_How to complete this task_
Pictures are not part of the copy. Write out exactly the lines from the line with "The height and" through the end of the entries below.
Extracted information below:
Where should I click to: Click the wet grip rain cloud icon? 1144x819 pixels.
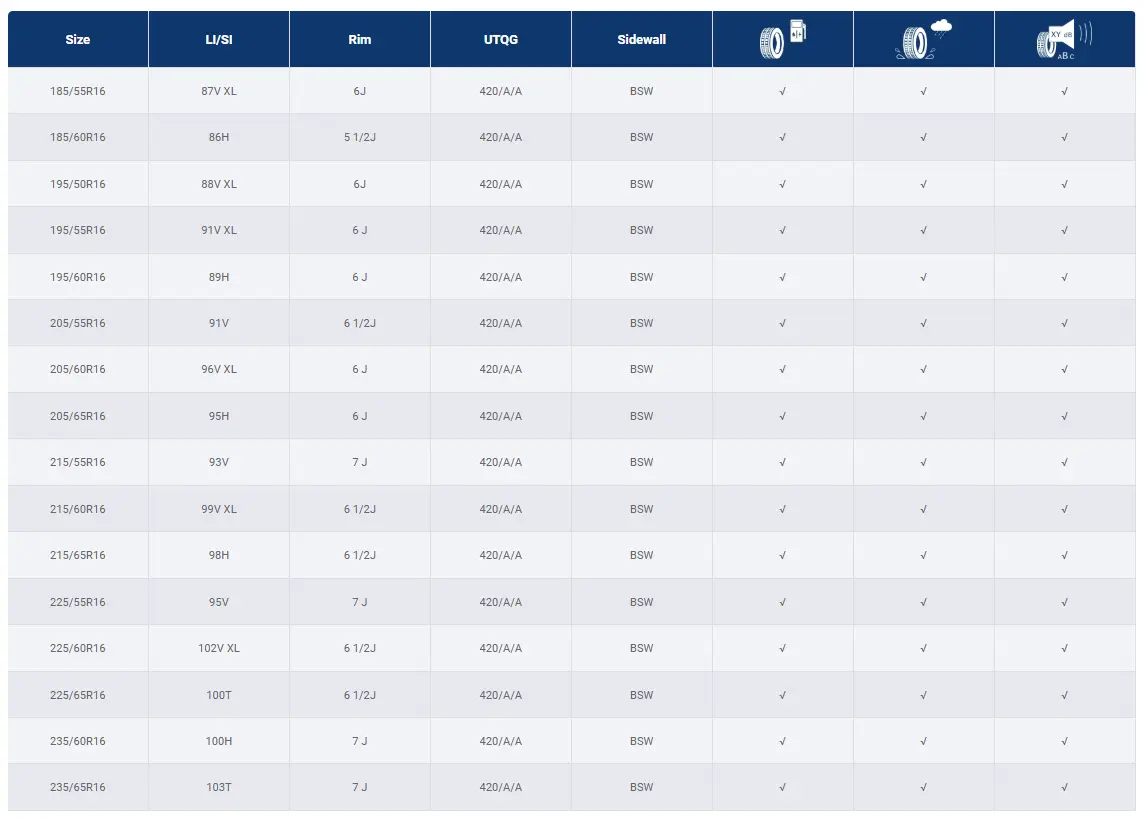(923, 39)
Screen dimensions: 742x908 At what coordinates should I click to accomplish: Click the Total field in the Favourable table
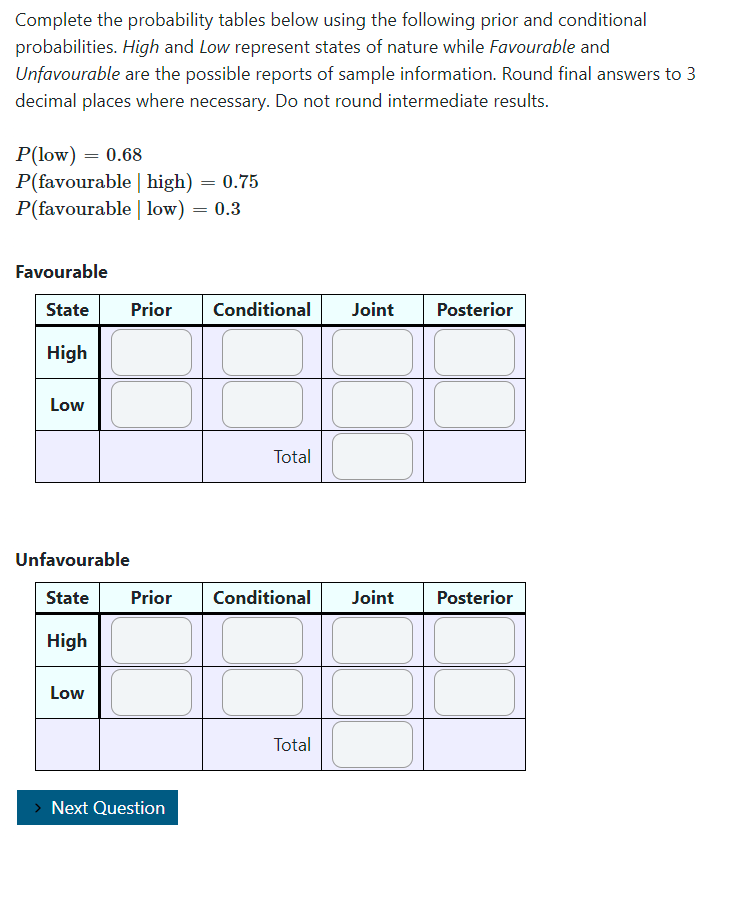tap(372, 456)
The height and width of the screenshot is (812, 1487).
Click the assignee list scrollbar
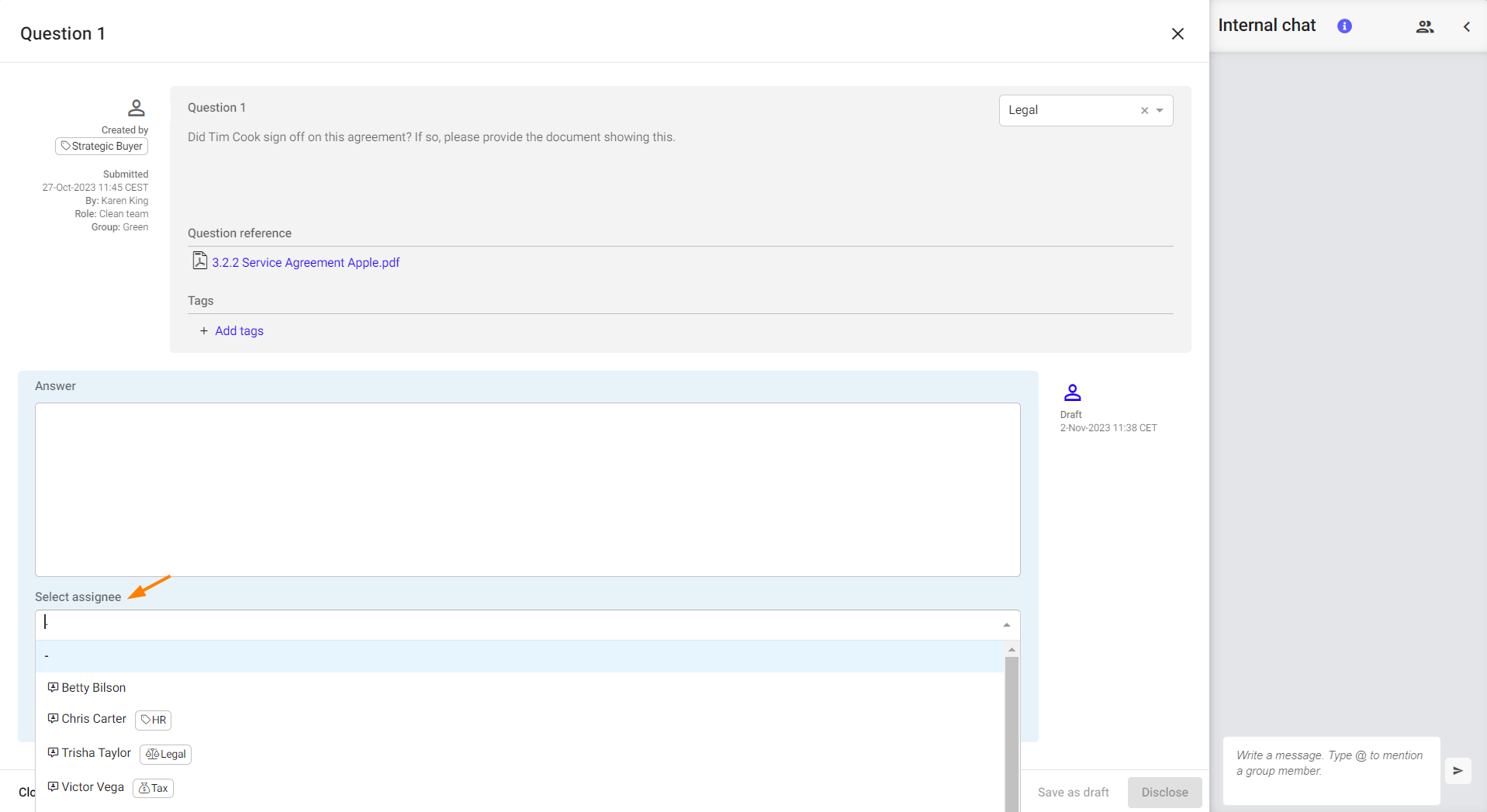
End of Extracted information.
_Result for this exercise_
The height and width of the screenshot is (812, 1487).
Click the assignee list scrollbar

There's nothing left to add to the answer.